■ REQUIREMENT ■
Count the lines in the rows below that contain the word "Task". Give only the number.

■ SUPPLIED DATA ■
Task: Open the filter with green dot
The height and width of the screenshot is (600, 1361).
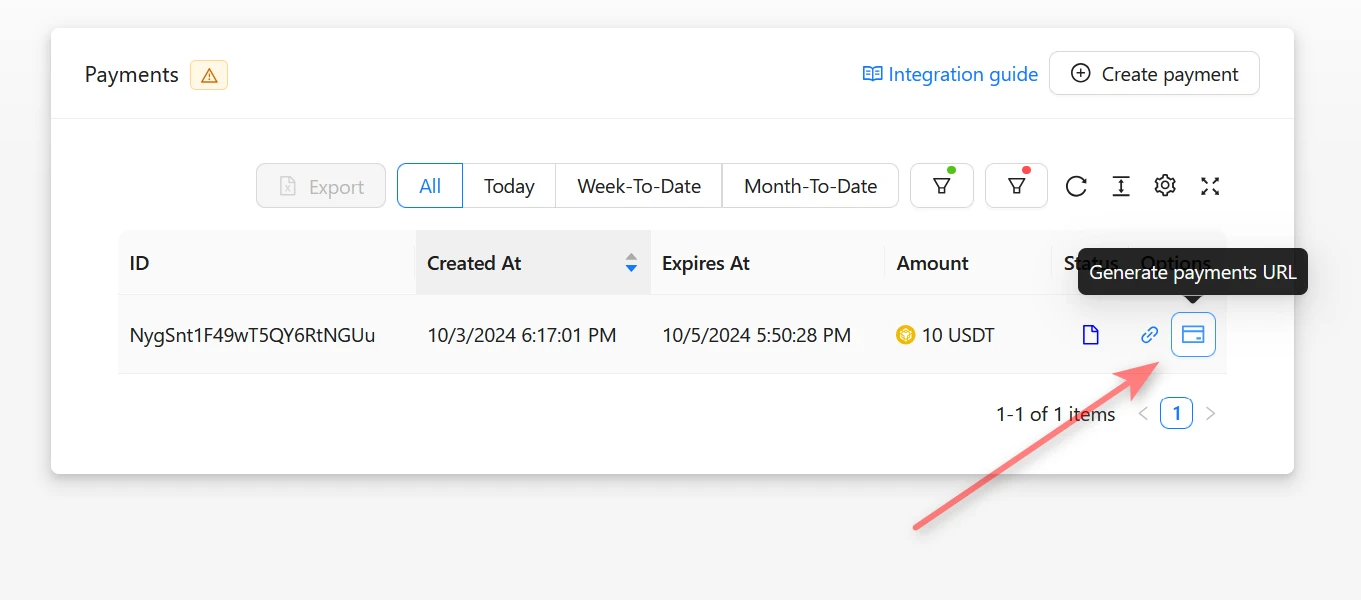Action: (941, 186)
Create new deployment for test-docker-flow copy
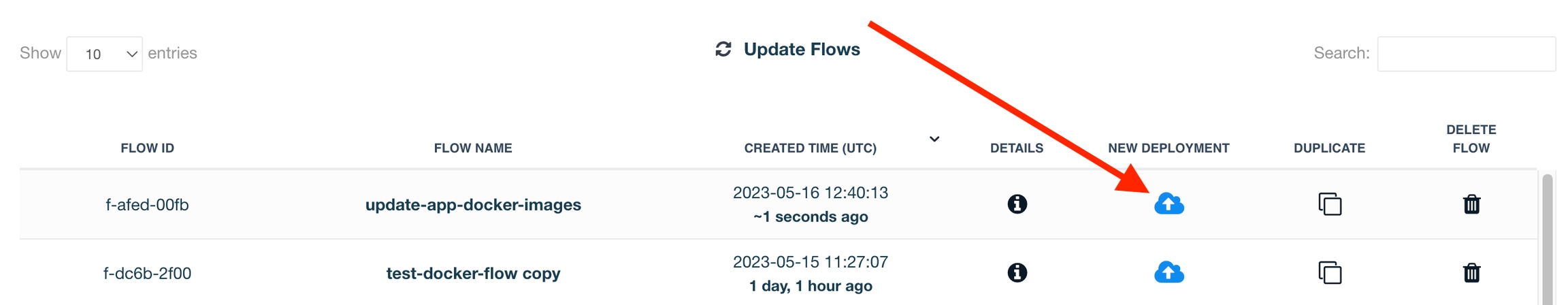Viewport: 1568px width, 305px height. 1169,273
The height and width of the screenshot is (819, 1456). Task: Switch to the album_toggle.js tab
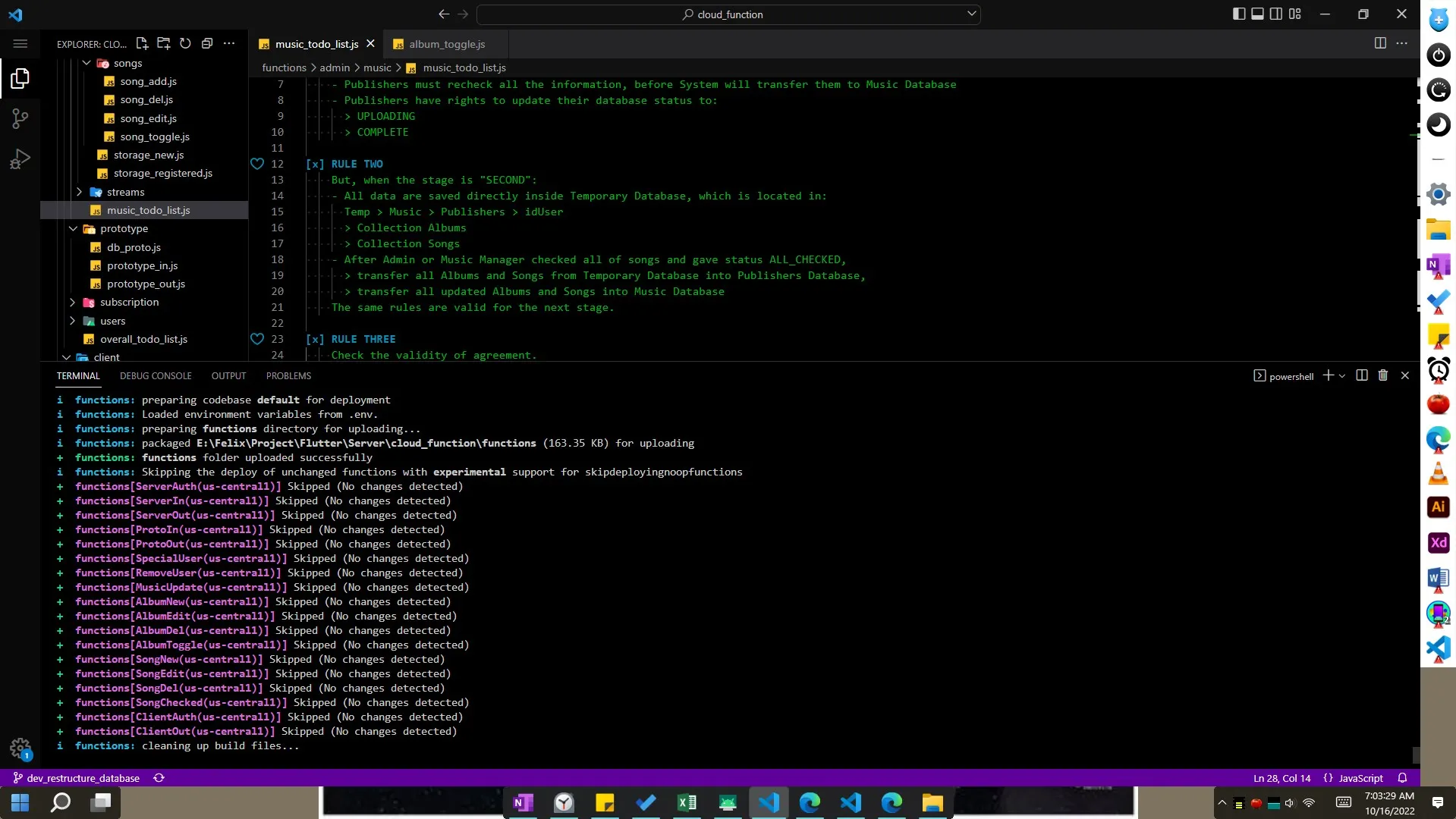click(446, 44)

...

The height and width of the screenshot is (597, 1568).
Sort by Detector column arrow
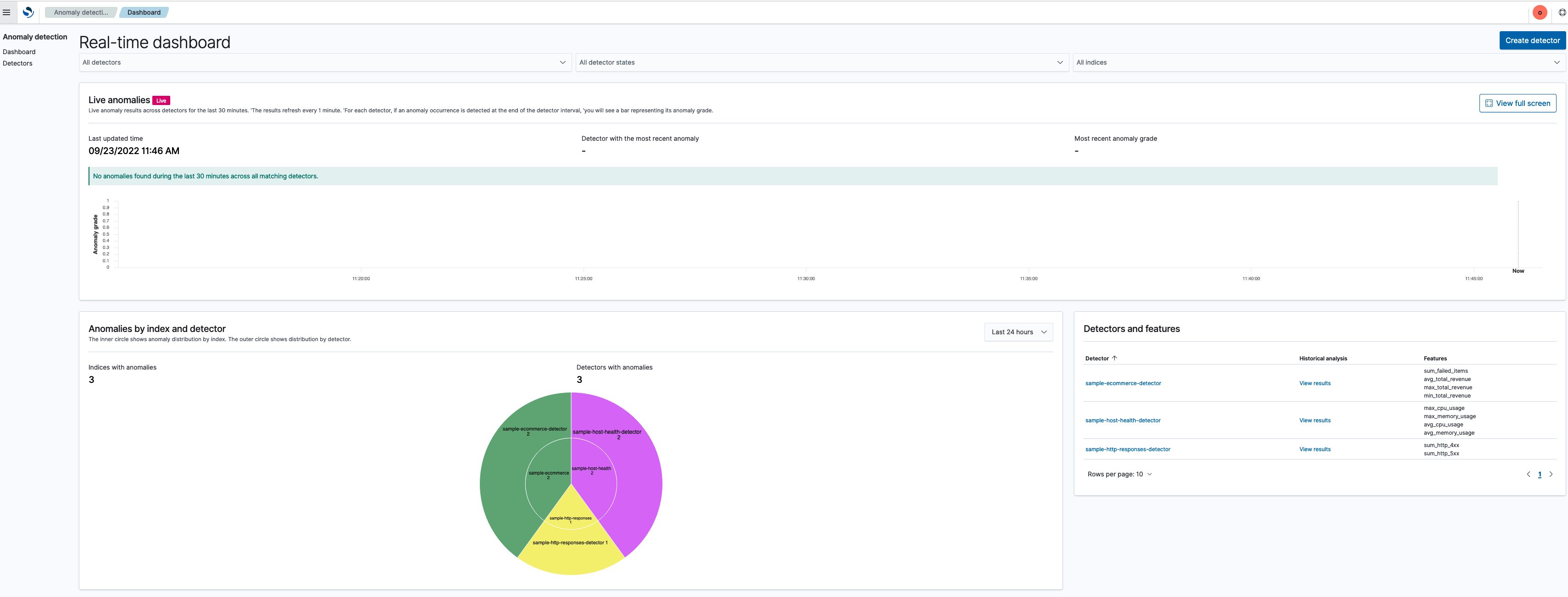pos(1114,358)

■ FINAL RESULT ■
2